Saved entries
★ ★ ★ ★ ★ ★ ★

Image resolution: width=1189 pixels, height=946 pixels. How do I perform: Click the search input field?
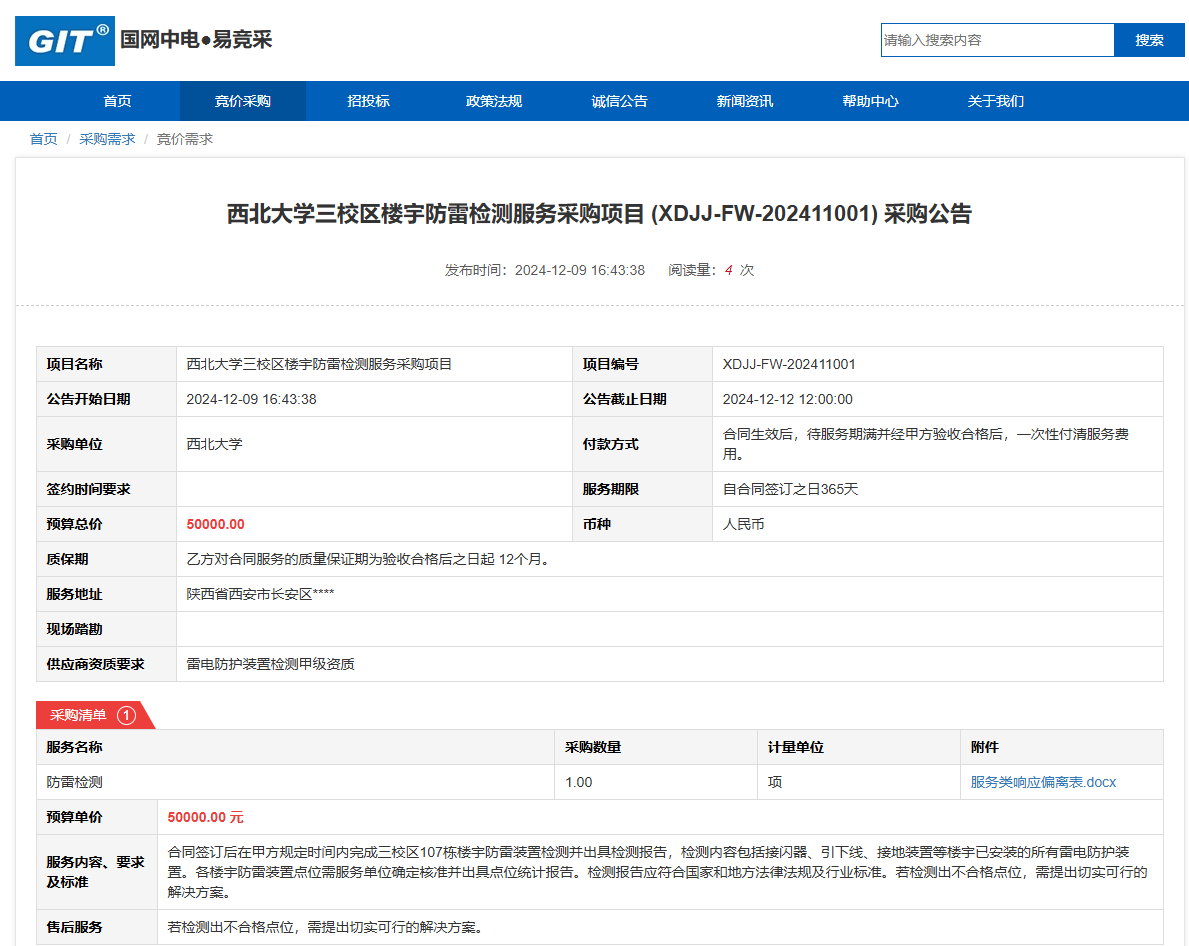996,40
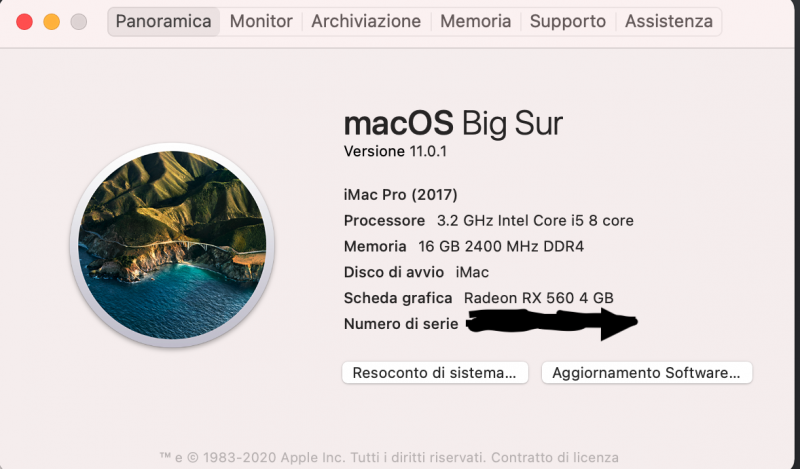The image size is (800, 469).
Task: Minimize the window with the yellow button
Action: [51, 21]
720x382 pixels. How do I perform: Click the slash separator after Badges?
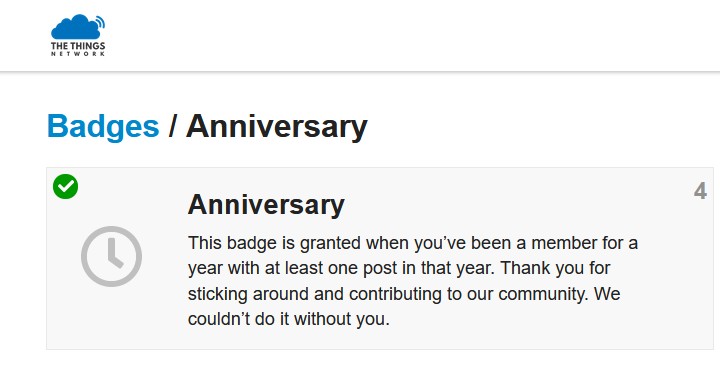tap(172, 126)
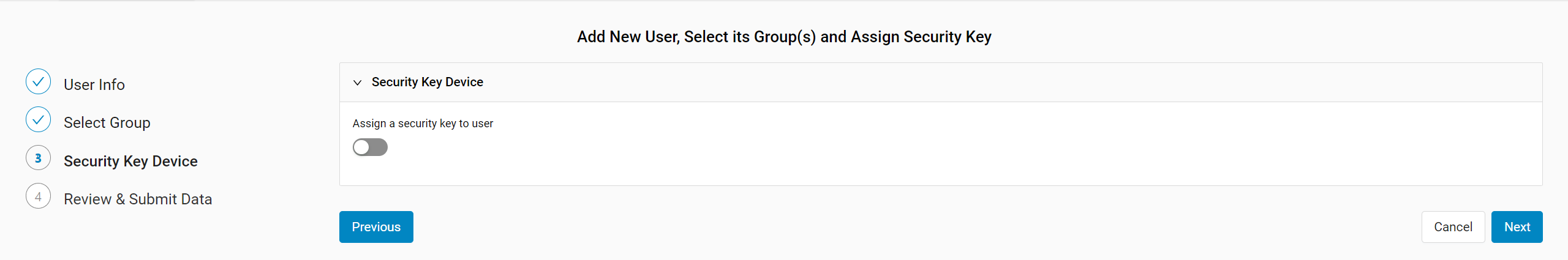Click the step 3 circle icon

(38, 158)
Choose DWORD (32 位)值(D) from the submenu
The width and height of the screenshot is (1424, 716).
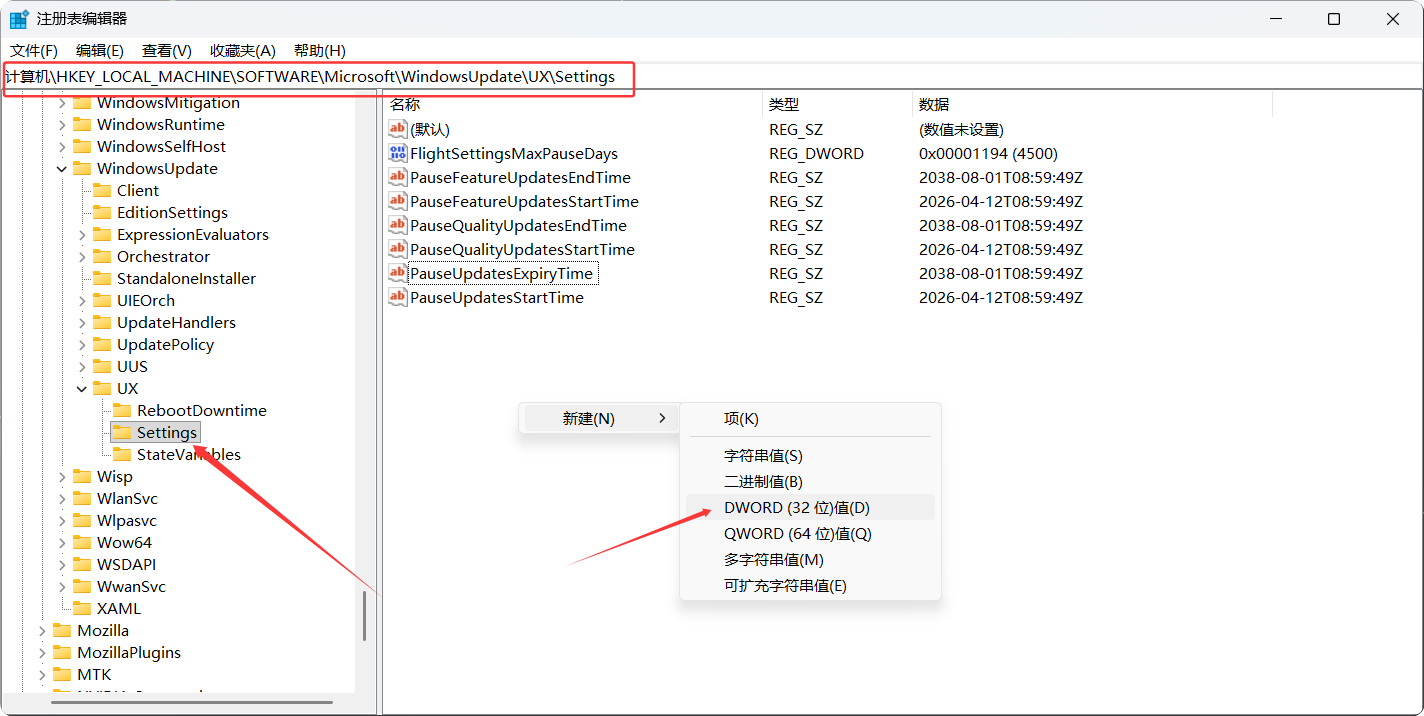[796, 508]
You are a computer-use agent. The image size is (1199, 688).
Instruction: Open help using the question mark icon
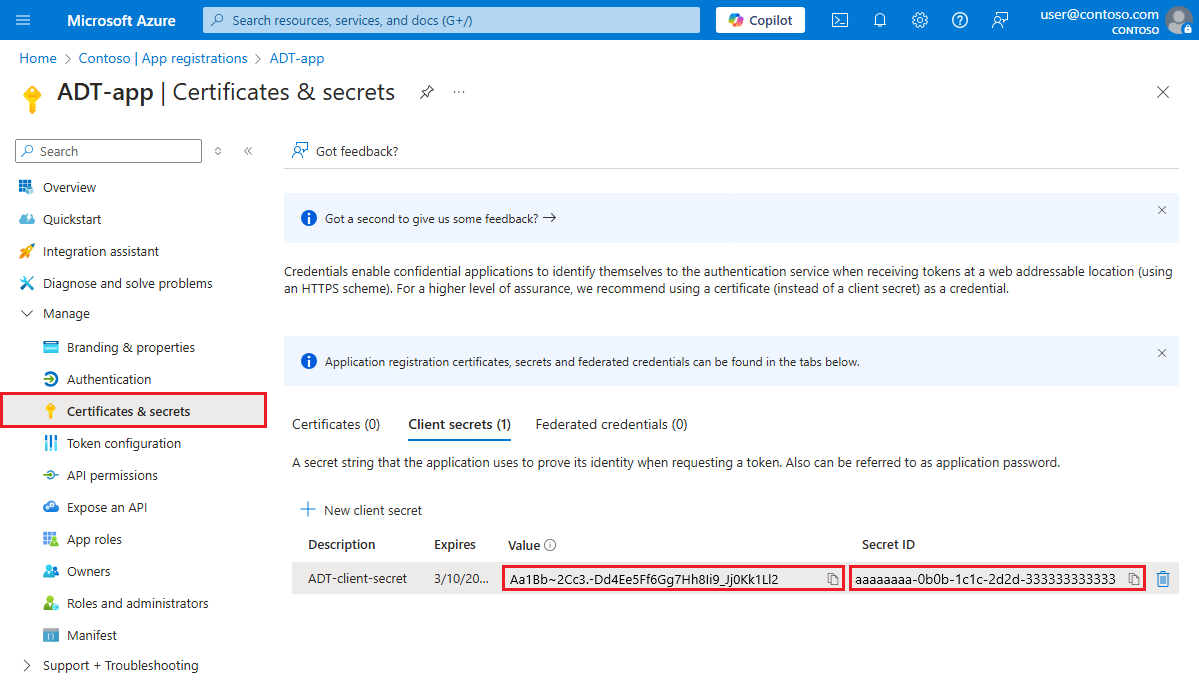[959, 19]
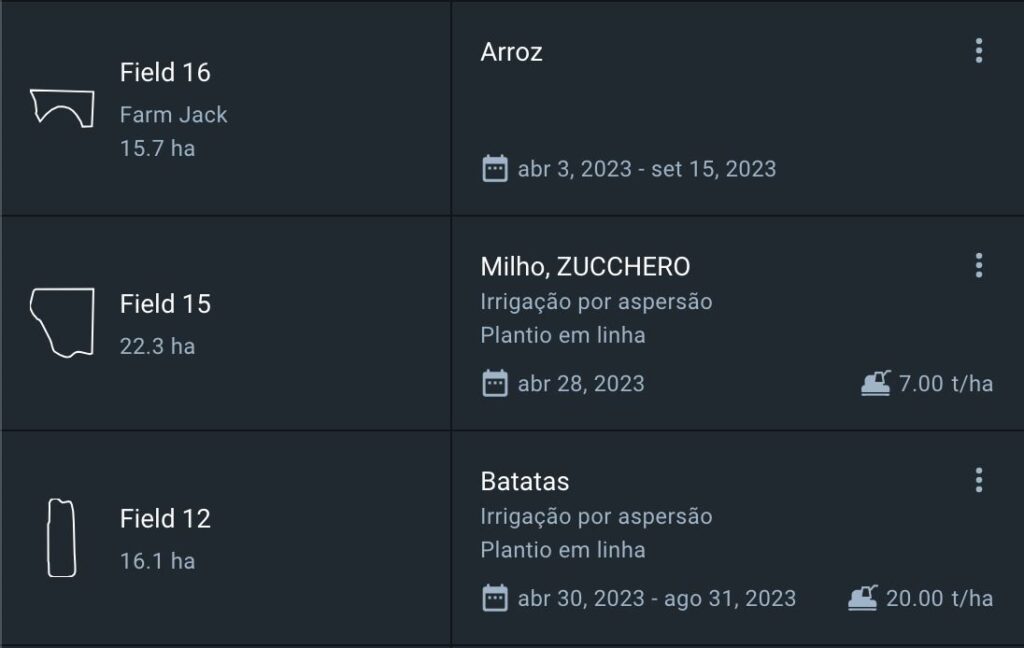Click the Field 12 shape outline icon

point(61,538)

★ ★ ★ ★ ★ ★ ★

# THE PROBLEM
The expected output is an exact retyping of the lines from the line with "Choose DWORD (32 位)值(D) from the submenu" through the last line of the data, with both ends kept and the pictures dropped.

# REPLY
Choose DWORD (32 位)值(D) from the submenu
The width and height of the screenshot is (1424, 716).
[796, 508]
You are a computer-use agent. The image size is (1199, 688).
Instruction: Open help using the question mark icon
[959, 19]
Click the Field 12 shape outline icon

point(61,538)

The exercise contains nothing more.